In their own, distinct way, Norwich's FIEL GARVIE have also got their fingers on the notoriously deceptive dream pop pulse and "Leave Me Out Of This" sounds pretty damn refreshing as there's precious little of this kind of thing currently doing the rounds out there.

I plead total ignorance of FG's debut album ("Vuka! Vuka!") as I never heard it, but certainly "Leave Me Out Of This" is a positive place to start getting acquainted as it features 11 (mostly) languid examples of brittle, but attractive pop, with the emphasis very much on songs rather than experimentation, sleepily seductive vocals from Anne Reekie and the kind of chiming guitars that used to be praised before 'indie' became a wholesale dirty word.

It's by no means a mirror image, but the record "Leave Me Out Of This" most resembles - in this reviewer's mind - is Mazzy Star's superb debut "She Hangs Brightly". Songs like "I Didn't Say" have that same distant, slightly sinister carnival feel, while "Got A Reason" also recalls the third Velvet Underground album, down to the Mo Tucker pounding, strung out vocals/ atmosphere and the strangely heroic cowbells. It rocks in an opiated fashion and is very good, as is the sparse, but unimpeachably lovely "Caught On."
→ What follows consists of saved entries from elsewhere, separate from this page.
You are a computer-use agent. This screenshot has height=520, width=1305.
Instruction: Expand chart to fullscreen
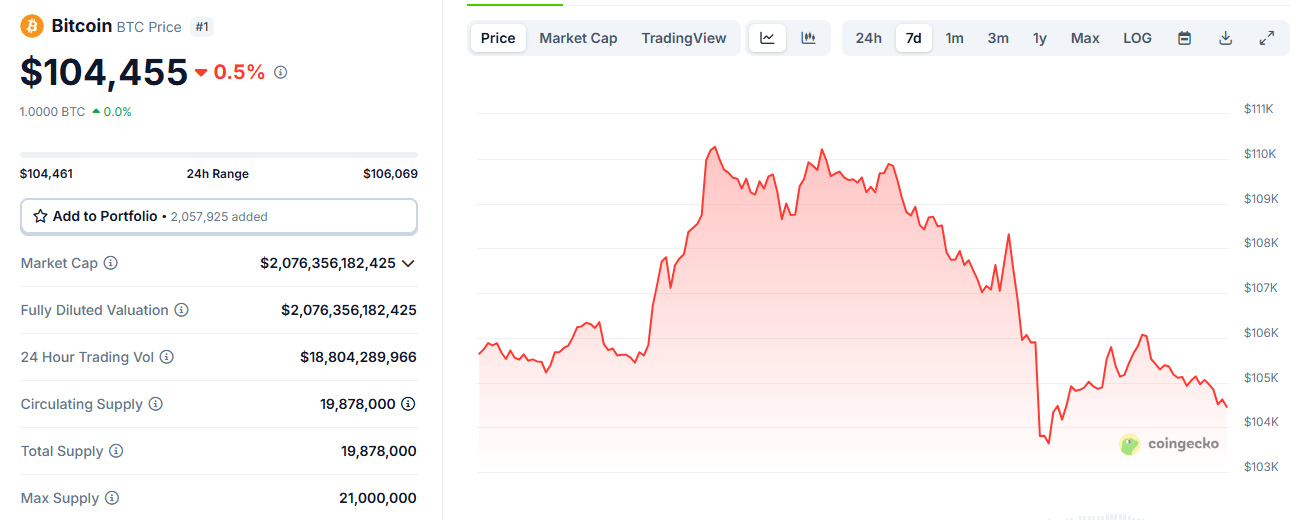pyautogui.click(x=1266, y=38)
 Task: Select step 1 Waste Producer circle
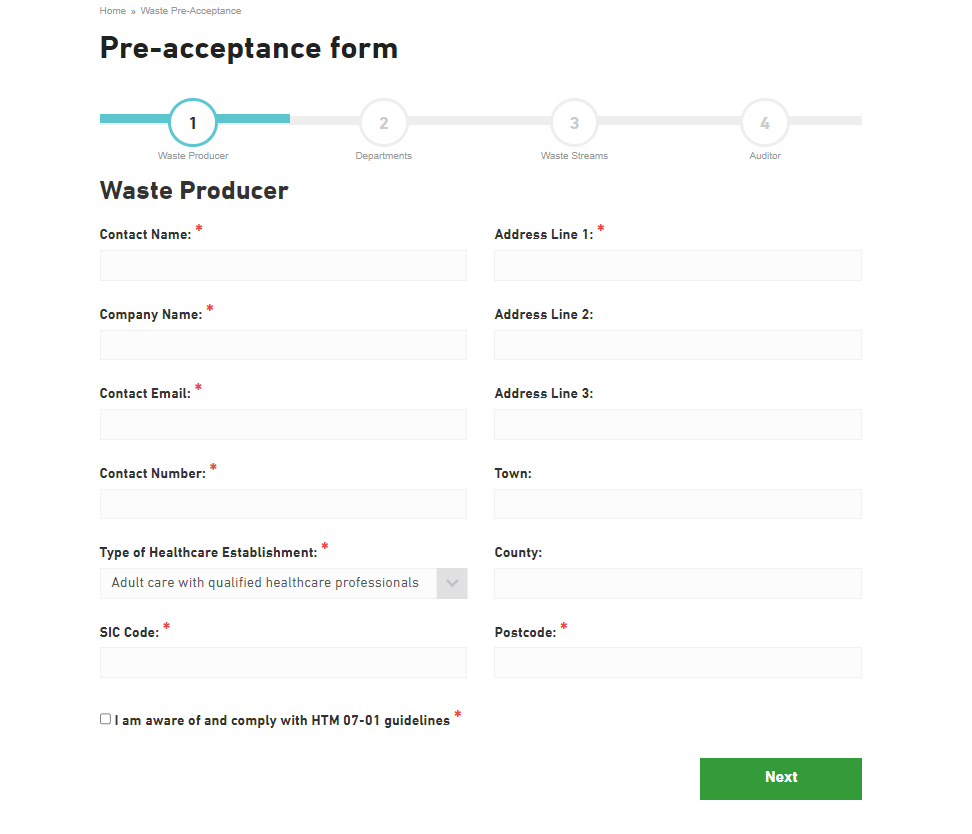[192, 122]
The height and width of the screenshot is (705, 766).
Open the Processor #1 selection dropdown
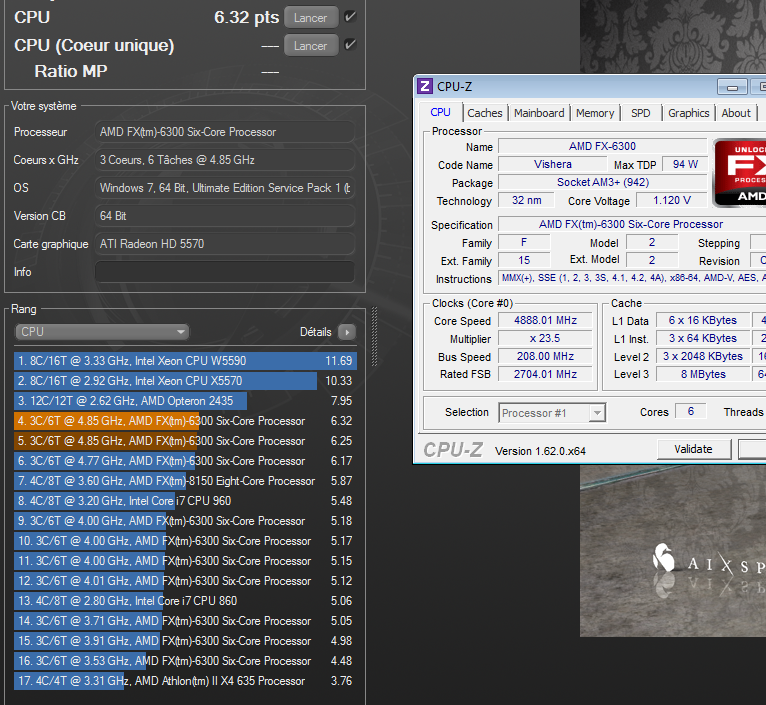click(x=551, y=413)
If I was to pick holes, the main problem with "Leave Me Out Of This" would be that perhaps too many tracks float in and remain becalmed at the same woozy pace, although there are several tracks here that suggest Fiel Garvie can succeed when they branch out a little. "Talking A Hole In My Head", for instance, begins by reprising the helicopter blades last heard whirring on Michael Weston King's recent album and begins simple and hollow before flexing surprising muscle and mutating into something unusually visceral, while "Reeling As You Come Around" goes to the other extreme and goes ever inward. The very embodiment of regret and being battered by emotions, but still feeling open to further heartbreak, it features Anne Reekie singing "I don't suppose you'll fall for me again" in the loneliest of voices, while the tempation inside her heart is palpable.

Perhaps best of all, though, is "Doortime". The vocals are virtually soporific on this one, while the subtle use of mellotron adds a Spectorian quality that can't fail to attract. Inventive and slyly passionate, in a nutshell you could describe it as an epic on a shoestring.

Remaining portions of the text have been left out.